O foco das medidas do Eixo 2 é retirar dos políticos poderes e regalias que não contribuem propriamente para melhorar a qualidade dos mandatos. A bem da verdade, essas prerrogativas e benesses, além de desnecessárias ao desempenho da função pública em si, ainda trazem consigo a nefasta consequência de afastar os políticos da realidade vivenciada diariamente pelos cidadãos “comuns”, deixando os mandatários alheios e insensíveis às demandas sociais.

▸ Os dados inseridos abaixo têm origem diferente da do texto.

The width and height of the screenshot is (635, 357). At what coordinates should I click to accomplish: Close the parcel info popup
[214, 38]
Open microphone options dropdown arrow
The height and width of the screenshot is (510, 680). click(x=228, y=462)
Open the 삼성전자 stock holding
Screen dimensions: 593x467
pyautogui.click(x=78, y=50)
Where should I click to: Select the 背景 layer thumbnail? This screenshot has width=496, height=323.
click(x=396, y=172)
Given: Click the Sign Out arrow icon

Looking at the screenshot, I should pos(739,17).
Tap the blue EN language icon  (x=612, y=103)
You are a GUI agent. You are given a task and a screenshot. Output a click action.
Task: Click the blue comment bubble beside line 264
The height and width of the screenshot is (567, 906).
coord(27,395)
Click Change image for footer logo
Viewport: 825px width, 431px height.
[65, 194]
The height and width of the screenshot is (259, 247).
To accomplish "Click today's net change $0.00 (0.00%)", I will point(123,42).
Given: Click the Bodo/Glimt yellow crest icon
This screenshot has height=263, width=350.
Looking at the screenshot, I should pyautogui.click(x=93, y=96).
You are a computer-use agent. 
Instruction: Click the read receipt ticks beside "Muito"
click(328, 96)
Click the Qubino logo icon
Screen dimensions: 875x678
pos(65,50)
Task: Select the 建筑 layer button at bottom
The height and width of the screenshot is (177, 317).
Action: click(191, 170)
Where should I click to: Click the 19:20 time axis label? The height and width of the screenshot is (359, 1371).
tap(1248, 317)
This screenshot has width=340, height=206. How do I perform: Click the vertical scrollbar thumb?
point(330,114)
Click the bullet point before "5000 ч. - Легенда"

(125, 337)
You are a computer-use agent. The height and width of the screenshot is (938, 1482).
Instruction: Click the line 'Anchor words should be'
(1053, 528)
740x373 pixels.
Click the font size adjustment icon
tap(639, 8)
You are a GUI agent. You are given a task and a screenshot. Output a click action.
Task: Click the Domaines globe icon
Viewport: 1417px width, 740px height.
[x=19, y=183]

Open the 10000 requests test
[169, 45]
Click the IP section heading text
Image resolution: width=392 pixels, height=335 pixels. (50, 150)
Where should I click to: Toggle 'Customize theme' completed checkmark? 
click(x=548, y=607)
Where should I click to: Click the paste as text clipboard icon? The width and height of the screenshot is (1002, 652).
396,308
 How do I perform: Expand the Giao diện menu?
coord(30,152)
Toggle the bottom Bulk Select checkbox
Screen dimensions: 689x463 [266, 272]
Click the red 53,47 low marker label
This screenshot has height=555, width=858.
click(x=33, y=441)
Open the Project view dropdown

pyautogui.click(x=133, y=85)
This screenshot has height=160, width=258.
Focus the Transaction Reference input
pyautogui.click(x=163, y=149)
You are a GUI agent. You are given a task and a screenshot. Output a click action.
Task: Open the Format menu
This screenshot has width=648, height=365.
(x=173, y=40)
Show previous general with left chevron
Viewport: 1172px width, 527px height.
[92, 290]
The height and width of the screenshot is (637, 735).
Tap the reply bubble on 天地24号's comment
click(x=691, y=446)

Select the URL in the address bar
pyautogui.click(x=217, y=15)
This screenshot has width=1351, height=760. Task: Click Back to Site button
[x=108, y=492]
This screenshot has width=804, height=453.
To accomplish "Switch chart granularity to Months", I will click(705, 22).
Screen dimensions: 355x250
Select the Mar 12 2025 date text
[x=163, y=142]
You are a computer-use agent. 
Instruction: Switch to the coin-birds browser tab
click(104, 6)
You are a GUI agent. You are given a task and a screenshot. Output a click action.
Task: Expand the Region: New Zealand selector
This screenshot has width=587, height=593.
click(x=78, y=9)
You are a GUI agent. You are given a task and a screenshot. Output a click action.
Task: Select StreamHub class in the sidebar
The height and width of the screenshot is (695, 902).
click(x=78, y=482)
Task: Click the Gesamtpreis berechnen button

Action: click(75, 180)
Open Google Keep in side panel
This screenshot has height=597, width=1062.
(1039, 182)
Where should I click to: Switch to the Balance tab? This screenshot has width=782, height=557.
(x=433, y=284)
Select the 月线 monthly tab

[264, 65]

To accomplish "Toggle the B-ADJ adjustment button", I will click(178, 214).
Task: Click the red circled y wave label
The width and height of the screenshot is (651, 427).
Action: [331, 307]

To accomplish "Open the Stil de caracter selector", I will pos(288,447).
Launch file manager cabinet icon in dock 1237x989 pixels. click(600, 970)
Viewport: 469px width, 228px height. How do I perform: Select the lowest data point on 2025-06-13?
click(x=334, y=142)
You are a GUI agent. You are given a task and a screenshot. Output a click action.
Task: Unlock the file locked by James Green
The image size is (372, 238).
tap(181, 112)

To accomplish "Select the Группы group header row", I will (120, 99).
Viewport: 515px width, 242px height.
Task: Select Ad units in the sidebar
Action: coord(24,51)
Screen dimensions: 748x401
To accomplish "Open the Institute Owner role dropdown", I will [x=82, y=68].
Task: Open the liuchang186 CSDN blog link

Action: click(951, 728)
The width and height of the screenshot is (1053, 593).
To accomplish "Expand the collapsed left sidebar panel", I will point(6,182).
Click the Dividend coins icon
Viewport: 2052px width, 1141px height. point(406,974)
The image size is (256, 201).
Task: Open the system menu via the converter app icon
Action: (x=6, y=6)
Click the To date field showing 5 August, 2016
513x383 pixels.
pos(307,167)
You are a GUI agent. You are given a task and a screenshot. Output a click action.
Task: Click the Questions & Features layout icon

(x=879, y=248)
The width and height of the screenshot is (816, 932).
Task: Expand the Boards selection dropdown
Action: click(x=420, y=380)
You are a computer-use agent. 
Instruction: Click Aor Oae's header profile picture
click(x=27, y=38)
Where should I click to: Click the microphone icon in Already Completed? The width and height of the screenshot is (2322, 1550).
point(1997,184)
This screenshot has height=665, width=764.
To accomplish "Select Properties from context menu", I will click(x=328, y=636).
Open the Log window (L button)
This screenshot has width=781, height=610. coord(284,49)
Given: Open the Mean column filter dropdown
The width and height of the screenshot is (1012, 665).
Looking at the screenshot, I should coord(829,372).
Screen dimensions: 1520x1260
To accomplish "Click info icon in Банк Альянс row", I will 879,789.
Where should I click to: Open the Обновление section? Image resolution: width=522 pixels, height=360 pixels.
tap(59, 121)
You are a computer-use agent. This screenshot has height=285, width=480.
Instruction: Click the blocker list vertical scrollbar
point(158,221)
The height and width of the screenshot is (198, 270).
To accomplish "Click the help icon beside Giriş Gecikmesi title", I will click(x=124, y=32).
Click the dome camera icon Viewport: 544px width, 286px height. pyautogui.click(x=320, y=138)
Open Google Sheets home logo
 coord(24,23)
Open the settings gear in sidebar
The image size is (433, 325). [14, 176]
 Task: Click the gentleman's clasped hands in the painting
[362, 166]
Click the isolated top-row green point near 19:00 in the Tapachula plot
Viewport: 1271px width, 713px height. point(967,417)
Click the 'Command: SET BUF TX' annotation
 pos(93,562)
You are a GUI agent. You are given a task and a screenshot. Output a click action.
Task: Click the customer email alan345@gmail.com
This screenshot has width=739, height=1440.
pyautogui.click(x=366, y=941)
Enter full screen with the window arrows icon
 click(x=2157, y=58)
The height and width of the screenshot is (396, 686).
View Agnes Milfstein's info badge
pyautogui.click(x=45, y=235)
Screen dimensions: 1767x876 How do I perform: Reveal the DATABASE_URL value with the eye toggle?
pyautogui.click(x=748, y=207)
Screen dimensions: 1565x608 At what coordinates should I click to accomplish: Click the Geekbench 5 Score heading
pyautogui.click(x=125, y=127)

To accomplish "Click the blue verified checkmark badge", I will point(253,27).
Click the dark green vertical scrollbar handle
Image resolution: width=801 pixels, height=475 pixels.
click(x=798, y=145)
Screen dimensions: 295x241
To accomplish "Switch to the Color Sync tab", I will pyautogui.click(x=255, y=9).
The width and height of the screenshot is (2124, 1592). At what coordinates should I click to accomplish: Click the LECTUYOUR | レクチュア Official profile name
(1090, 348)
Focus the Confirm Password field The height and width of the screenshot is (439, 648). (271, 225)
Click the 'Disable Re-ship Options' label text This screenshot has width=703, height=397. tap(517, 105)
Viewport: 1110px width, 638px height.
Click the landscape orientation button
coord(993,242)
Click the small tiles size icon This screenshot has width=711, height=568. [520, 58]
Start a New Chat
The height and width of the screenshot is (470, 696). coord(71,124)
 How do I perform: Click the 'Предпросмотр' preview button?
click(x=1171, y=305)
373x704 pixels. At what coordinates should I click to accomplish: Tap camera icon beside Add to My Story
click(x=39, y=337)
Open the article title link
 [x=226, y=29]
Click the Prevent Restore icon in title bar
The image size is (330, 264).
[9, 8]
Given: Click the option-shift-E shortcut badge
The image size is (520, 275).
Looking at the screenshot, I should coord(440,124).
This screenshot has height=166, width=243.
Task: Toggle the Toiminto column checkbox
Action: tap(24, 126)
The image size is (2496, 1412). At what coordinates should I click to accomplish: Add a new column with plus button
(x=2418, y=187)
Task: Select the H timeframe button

A reeleição é uma delas. Reconhecida pelo próprio meio político como sendo mais prejudicial do que benéfica, seu fim para os mandatos no Executivo já está em discussão no Senado Federal. O instituto deve, igualmente, ser extinto para os cargos no Legislativo, incluindo os cargos internos da Câmara e do Senado. Com a diminuição do “carreirismo político” e dos chamados “políticos profissionais”, promove-se maior renovação dos candidatos e a oxigenação das propostas a cada pleito, o que é bastante desejável. Ademais, incentiva-se o mandatário a doar-se ao máximo no cargo atual, sob risco de inviabilizar sua candidatura a um cargo de maior envergadura na eleição seguinte.

Acabar com as suplências livremente escolhidas de Senador também seria positivo. Assim, em casos de afastamento, ocuparia a vaga o próximo candidato mais votado e não um suplente (em geral, parente do titular), o qual, a bem da verdade, não recebeu nenhum voto na eleição, em afronta direta ao princípio da representação popular. De quebra, reduzem-se os convites de Senadores para exercerem cargos no Executivo, o que acontece, geralmente, por mera conveniência política, não por competência.

Por fim, faz-se necessária, também, imediata redução das regalias dos políticos. Apesar de o exercício dos mandatos demandar suporte adequado, é certo que, atualmente, no Brasil, a quantidade e o vulto dessas benesses extrapola o razoável (somente os Deputados Federais chegam a custar mais de um bilhão de reais por ano), sobretudo quando se verifica que o nível de controle sobre esses gastos é mínimo. Por causa desse exagero, ao invés de cidadãos vocacionados e bem-intencionados, passam a ser atraídos para a vida pública indivíduos que visam apenas ao enriquecimento ou à obtenção de vantagens pessoais.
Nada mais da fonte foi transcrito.